Duur van de behandeling: 

  • Bij een methanolintoxicatie: de ethanoltherapie voortzetten tot de bloedspiegel van methanol < 20 mg/100 ml is en de arteriële pH normaal is. De patiënt moet ook zonder symptomen zijn.
  • Bij een ethyleenglycol intoxicatie: de ethanoltherapie voortzetten tot ethyleenglycol niet meer detecteerbaar is in het bloed of tot de bloedspiegel van ethyleenglycol < 20 mg/100 ml is met een normale arteriële pH en een patiënt zonder symptomen.

Opmerkingen

In uitzonderlijke gevallen is het ook mogelijk om ethanol per os toe te dienen.

De dosissen zijn identiek aan deze voor intraveneuze toediening. Ethanol wordt verdund toegediend in fruitsap aan een concentratie van 20%.

Indien de patiënt gelijktijdig alcohol (wijn, bier…) heeft ingenomen samen met de methanol/ethyleenglycol, moet men in principe eerst een alcoholdosage uitvoeren. De onderhoudsbehandeling wordt pas gestart als de ethanolemie lager is dan 150 mg/100 ml.

Een alcoholicus zal waarschijnlijk een hogere onderhoudsdosis ethanol nodig hebben om een steady state te behouden dit door een versnelde metabolisatie van ethanol. 

Referenties

  • Beatty, Lorri, Green, Robert, Magee, Kirk, Zed, Peter, A systematic review of ethanol and fomepizole use in toxic alcohol ingestions. Emergency medicine international 2013/02/01;2013:638057. PMID 23431453.

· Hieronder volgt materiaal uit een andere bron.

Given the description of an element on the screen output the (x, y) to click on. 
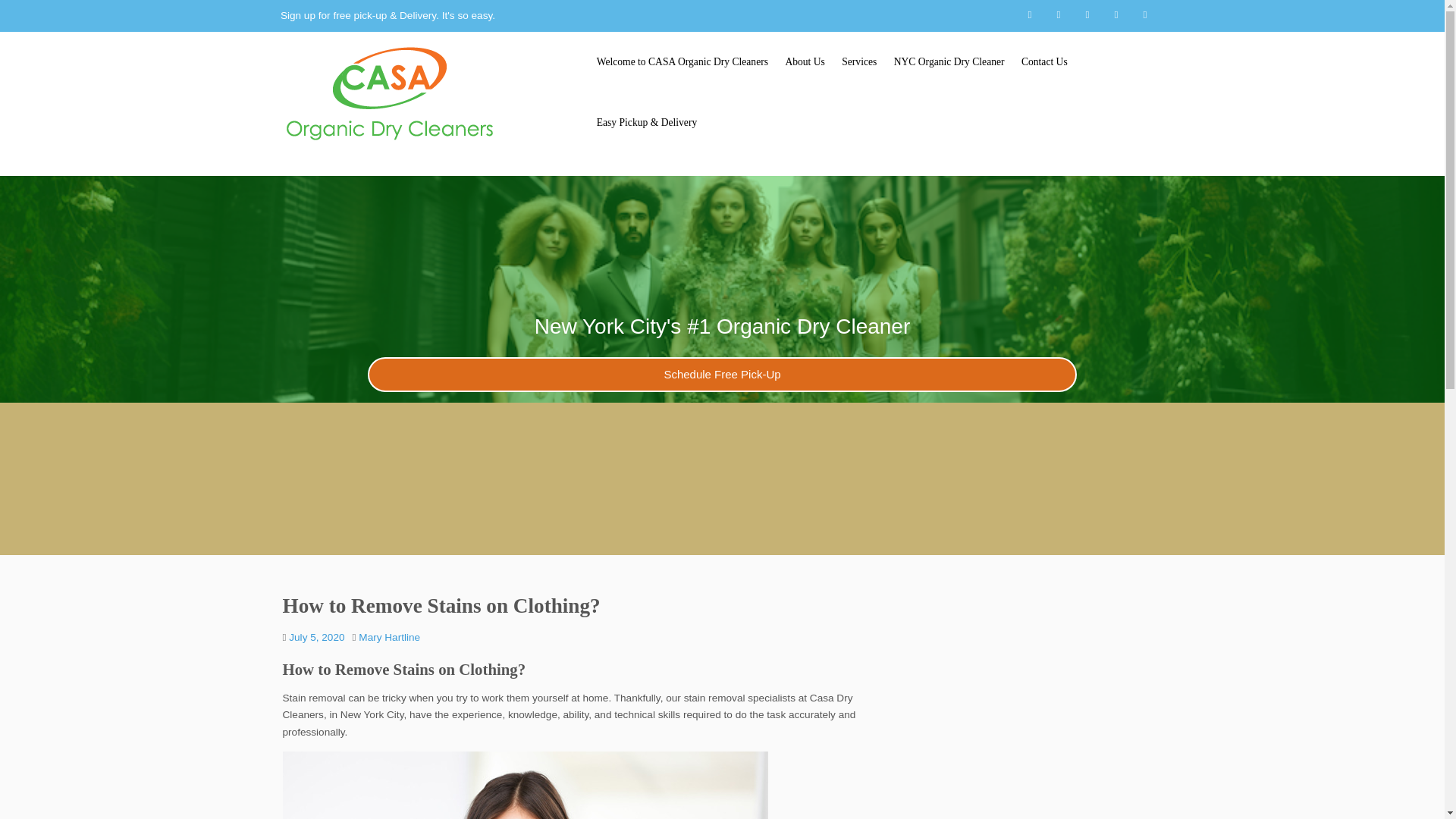
NYC Organic Dry Cleaner (949, 61)
Mary Hartline (389, 636)
 Twitter  (1032, 14)
Schedule Free Pick-Up (722, 374)
July 5, 2020 (315, 636)
Rss (1147, 14)
Linkedin (1090, 14)
Contact Us (1044, 61)
About Us (804, 61)
Welcome to CASA Organic Dry Cleaners (682, 61)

  • Jacobsen D., McMartin K.E., Antidotes for methanol and ethylene glycol poisoning. Journal Of Toxicology. Clinical Toxicology 1997/02/01;35(2):127-43. PMID 9120880.

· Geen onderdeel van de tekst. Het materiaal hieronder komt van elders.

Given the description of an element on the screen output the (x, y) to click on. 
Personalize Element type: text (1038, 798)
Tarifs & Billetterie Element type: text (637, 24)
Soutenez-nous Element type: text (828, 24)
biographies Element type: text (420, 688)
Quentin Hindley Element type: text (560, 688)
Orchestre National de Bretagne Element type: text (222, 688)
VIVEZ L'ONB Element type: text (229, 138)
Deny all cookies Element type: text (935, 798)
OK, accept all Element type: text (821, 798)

  • Brent, Jeffrey, Fomepizole for ethylene glycol and methanol poisoning. New England Journal Of Medicine 2009/05/21;360(21):2216-23. PMID 19458366.

  • Nelson, Lewis S., Hoffman, Robert S., Lewin, Neal A., Goldfrank, Lewis R., Howland, Mary Ann, Flomenbaum, Neal E., Goldfrank's Toxicologic Emergencies. 2011/../..;(9).

  • MICROMEDEX(R), Healthcare Series Vol. 159, Truven Health Analytics Inc.